25 The DJ found that the offence in the First Charge was at the high end of Band 2 and the low end of Band 3. Three offence-specific aggravating factors were identified: (a) [V1]’s young age of five years, which was substantially below the 14 years provided for an offence under s 354(2) of the Penal Code; (b) the blatant abuse of trust, as [V1] looked to the appellant as a father, and the appellant had committed the offence when he was meant to look after her when she was ill; and (c) the high degree of sexual exploitation, as there was skin-to-skin contact and licking of [V1]’s vagina. The applicable offender-specific factor was the absence of any criminal antecedents.

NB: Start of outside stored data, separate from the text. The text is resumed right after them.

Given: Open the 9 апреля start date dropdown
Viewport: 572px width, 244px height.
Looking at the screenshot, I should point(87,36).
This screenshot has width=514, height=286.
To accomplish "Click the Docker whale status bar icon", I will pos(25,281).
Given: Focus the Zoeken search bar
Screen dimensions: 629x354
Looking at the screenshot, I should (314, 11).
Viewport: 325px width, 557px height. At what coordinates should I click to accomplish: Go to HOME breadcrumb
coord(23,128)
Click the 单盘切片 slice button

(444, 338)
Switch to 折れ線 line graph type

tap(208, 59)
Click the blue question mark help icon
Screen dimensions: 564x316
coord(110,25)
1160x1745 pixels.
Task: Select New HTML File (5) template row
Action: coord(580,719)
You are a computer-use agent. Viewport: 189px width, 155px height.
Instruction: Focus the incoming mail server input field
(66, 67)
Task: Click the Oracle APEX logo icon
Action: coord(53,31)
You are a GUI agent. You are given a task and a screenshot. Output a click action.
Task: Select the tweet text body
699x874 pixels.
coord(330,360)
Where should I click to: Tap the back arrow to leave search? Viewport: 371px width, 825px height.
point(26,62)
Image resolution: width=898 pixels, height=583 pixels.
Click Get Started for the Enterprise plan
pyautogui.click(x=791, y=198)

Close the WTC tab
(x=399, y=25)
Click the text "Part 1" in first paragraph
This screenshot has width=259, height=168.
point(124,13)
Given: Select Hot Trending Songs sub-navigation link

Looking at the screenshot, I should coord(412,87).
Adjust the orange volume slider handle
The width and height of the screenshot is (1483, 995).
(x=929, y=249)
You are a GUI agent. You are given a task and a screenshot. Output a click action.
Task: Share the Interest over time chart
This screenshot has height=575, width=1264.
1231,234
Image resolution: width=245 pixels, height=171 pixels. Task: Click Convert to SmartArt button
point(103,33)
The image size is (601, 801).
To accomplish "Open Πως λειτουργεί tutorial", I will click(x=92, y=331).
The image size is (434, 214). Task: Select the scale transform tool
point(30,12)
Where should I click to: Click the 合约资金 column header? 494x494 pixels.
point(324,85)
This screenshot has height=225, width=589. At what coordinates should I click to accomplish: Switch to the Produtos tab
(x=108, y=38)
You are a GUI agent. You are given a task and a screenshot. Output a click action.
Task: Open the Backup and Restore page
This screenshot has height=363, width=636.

Accordingly, the DJ found that an appropriate sentence before applying a sentencing discount for pleading guilty was between three to four years’ imprisonment (specifically, 45 months’ imprisonment as the final imprisonment sentence imposed by the DJ, after applying a 20% discount, was three years’ imprisonment) and three strokes of the cane (GD at [21]–[23]).
26 The DJ found that the offence in the Third Charge was at the mid to high end of Band 2. Three offence-specific aggravating factors were identified: (a) [V2]’s young age of seven to eight years, which was still materially younger than the 14 years age ceiling; (b) the blatant abuse of trust, as [V2] looked to the appellant as a father; and (c) the high degree of sexual exploitation, as there was skin-to-skin touching of the [V2]’s vagina, as well as kissing with the insertion of the appellant’s tongue into [V2]’s mouth. The only relevant offender-specific factor was the absence of any criminal antecedents, which was to be balanced against the TIC charges concerning [V2]. Accordingly, the DJ found that a sentence of two and a half years of imprisonment, before applying a sentencing discount for pleading guilty, and three strokes of the cane would be appropriate (GD at [24]–[26]).
27 The DJ applied a discount of 20% to account for the fact that the appellant pleaded guilty. The DJ accepted the Prosecution’s submissions that the plea was taken at Stage 2 of the Sentencing Advisory Panel’s Guidelines on Reduction in Sentences for Guilty Pleas (the “Guidelines”) as the appellant had indicated he would plead guilty more than 12 weeks after the first mention, but before any Criminal Case Disclosure Conference directions had been given (GD at [27]). The appellant’s submission, that a Stage 1 discount of 30% should apply as the time taken to appoint CLAS counsel should be taken into account as required under the Guidelines, was not accepted by the DJ. The DJ’s failure to explain why he preferred the Prosecution’s submissions made the analysis of the appellant’s challenge on this point on appeal somewhat challenging.
28 The sentences after discount for the offences under the First and Third Charges imposed by the DJ were three years’ imprisonment and three strokes of the cane, and two years’ imprisonment and three strokes of the cane respectively. The sentences were to run consecutively as they were distinct offences and did not fall within the “one-transaction” rule (GD at [28]), giving an aggregate sentence of five years’ imprisonment and six strokes of the cane.
Parties’ cases on appeal
Appellant’s submissions
29 The appellant submitted that the sentences for the First and Third Charges were manifestly excessive.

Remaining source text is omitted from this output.